Brainwavz B400 (189.50 USD): The B400 and A85 are very, very different products. The A85 looks and feels like the most costly product it is with it’s all-metal build and organic design. The B400’s 3D printed housings are very rough around the edges. However, both are very comfortable and ergonomically sound with the A85’s smaller housings taking the edge. In terms of sound I find the B400 more relaxed yet they are about equal on detail. The A85 is one of the few products I’ve heard that can almost keep up with the B400 in terms of layering and separation, almost making up the difference with a larger sound stage. Neither product is particularly aggressive or energetic, though the A85’s extra upper range emphasis makes it the more vibrant of the two. In terms of mid-range the A85 is more forward, but the B400’s silky smoothness and similar levels of detail makes it the more accomplished of the two. Despite the A85’s use of a dynamic driver for the low end, the B400 displayed better depth and impact on bassy tracks, and with more texture to boot.

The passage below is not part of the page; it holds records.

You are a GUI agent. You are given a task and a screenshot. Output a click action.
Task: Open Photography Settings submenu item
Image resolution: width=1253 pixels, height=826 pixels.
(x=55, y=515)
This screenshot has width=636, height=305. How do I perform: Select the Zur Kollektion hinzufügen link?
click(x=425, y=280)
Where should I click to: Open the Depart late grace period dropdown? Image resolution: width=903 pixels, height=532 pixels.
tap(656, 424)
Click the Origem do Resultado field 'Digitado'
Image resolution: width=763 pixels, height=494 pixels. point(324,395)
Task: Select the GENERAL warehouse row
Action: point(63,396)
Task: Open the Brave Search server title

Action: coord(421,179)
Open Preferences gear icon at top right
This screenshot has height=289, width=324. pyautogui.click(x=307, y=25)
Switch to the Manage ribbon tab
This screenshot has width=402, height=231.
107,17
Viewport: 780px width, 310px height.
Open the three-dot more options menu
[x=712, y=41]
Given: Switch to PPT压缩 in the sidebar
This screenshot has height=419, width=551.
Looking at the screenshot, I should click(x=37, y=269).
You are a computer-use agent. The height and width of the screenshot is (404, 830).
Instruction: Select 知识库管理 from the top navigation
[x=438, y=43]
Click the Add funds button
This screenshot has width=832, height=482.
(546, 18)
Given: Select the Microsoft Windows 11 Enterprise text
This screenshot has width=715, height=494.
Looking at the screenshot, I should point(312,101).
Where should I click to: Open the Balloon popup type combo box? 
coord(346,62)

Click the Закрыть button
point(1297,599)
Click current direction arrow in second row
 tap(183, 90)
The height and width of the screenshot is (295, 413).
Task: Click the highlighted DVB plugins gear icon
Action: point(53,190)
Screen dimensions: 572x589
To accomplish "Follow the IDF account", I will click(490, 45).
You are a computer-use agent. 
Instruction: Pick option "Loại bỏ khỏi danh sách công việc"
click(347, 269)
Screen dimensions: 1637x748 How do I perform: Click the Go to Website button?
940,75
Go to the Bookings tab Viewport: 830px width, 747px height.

Optoma Nuforce HEM6 (399.00 USD): The HEM6 is a triple balanced armature unit with a very mellow sound. Compared to the A85 it’s treble sounds very rolled off and could use a notable boost to liven things up. The A85’s mid-range is more crisp and clear, leaving the HEM6 slightly veiled. The low end of the HEM6 is better textured and punchier with similar extension. While the A85 comes across much more detailed and nuanced, the HEM6 sounds a lot more natural and realistic. In terms of build the A85 is again the more premium of the two, but the HEM6 impresses with it’s lightweight, ergonomically sound design that makes it less intrusive than the A85. As nice as the Fidue’s accessory kit is, Nuforce did HEM6 customers right by giving them two excellent cases, two decent cables, and a slew of tips to ensure you can get a great fit.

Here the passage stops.